I'm assuming we agree that your argument attempts to justify the need for the OTF, right?

I'm assuming that your argument makes that attempt at justification by appealing to the religious dependency thesis, which comprises the "sociological (or demographic) data, anthropological data, and psychological data," right?

I'm assuming that you're asking theists to question their beliefs because the religious dependency thesis renders them dubious, right?

I'm assuming that any belief or set of beliefs that are similarly dependent on the sociological, anthropological and psychological factors you refer to must be, by parity of reasoning, dubious as well, right?

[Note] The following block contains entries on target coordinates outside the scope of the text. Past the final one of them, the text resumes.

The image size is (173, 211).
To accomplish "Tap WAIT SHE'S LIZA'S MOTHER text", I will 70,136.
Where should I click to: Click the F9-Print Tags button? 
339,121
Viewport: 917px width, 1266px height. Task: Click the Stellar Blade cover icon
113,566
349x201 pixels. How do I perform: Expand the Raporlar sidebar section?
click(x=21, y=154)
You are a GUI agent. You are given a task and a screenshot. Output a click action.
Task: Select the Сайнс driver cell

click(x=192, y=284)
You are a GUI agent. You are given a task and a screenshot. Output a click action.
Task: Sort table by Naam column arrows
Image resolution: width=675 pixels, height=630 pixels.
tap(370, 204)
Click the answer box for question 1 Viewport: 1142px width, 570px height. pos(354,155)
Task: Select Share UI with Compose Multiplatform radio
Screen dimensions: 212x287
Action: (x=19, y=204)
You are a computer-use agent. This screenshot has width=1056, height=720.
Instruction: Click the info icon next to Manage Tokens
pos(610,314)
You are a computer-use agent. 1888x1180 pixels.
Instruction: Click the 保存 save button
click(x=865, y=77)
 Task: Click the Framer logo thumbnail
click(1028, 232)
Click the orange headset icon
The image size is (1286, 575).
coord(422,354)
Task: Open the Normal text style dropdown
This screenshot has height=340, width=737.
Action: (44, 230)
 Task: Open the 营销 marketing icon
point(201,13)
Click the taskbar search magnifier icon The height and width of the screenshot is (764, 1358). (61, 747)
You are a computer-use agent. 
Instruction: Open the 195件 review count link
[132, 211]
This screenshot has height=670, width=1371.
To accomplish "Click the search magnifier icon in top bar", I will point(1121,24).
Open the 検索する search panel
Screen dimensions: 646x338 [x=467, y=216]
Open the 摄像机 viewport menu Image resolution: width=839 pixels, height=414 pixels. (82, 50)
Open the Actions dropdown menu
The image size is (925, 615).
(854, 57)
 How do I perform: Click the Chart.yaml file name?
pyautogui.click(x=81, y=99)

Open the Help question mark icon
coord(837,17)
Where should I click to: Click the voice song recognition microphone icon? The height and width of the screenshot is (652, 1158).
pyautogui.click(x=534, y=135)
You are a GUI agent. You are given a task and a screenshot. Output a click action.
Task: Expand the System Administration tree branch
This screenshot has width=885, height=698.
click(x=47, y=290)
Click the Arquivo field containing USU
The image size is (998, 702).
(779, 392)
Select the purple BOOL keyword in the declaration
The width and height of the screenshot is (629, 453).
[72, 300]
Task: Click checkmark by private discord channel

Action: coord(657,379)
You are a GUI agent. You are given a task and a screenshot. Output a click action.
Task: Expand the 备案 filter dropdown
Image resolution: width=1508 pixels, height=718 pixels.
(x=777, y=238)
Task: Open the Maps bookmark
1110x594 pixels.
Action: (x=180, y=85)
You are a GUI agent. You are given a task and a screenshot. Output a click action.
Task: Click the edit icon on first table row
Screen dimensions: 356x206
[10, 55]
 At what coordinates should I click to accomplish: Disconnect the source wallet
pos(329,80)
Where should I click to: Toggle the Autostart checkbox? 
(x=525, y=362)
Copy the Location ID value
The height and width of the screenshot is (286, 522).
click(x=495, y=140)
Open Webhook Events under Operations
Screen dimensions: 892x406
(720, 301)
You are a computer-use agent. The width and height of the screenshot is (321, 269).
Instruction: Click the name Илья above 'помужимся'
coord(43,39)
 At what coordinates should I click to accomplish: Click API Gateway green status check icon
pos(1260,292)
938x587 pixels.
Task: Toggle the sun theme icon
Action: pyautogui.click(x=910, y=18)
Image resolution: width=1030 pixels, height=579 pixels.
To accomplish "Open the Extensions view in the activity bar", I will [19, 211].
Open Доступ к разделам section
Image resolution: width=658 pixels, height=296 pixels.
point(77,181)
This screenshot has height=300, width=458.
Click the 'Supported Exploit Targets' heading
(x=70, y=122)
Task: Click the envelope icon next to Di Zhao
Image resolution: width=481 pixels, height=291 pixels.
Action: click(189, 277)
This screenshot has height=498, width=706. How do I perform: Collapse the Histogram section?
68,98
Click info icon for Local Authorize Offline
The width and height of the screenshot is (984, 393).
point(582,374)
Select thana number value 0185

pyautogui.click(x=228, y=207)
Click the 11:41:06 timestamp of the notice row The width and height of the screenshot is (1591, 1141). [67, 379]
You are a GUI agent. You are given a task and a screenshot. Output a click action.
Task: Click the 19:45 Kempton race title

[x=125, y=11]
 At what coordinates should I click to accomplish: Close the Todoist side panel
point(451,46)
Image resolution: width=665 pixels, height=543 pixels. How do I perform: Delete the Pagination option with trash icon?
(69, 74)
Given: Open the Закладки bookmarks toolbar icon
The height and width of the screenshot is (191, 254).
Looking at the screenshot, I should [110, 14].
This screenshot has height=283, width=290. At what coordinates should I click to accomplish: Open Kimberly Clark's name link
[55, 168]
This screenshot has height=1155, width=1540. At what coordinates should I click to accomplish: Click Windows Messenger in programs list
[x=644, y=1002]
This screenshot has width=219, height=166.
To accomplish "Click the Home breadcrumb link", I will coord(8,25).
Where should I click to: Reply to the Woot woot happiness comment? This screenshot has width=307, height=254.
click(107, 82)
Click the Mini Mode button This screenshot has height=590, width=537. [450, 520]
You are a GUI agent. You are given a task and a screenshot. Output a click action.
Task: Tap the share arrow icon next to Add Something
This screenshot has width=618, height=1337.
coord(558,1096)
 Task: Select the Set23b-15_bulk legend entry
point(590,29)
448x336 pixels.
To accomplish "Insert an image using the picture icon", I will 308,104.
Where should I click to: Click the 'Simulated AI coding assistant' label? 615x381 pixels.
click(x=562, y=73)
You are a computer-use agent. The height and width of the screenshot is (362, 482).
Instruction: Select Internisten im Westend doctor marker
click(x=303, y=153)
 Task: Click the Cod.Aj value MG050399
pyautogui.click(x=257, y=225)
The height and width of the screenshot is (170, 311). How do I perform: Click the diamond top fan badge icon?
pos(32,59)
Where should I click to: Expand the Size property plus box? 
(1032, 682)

I'm assuming that you'd agree that it's absurd to propose that one test a dubious belief (or set of beliefs) with a belief (or set of beliefs) that are just as, or almost as dubious as the belief(s) he's testing, right?

I'm assuming that if it it is indeed absurd to test beliefs in this way, then the OTF cannot be undertaken with premises that are sociologically dependent in such a way that they are, by parity of reasoning, just as or almost as dubious as the beliefs they're being used to evaluate, right?

I'm assuming that if the OTF cannot be undertaken with such premises, for the reasons I mentioned above, then it must be undertaken with premises that are not sociologically dependent in such a way as to render them as dubious or almost as dubious as the beliefs they're being used to evaluate, right?

I'm assuming that since you are claiming that the OTF can be undertaken, that therefore such premises must exist, and that you must have some idea of what they are, right?

I'm assuming that if such premises exist, they can be justified without appeals to premises that are sociologically dependent in such a way as to render them as dubious or almost as dubious as the beliefs they are being used to evaluate (and so on for premises used to justify the justificatory premises themselves, and so on), right?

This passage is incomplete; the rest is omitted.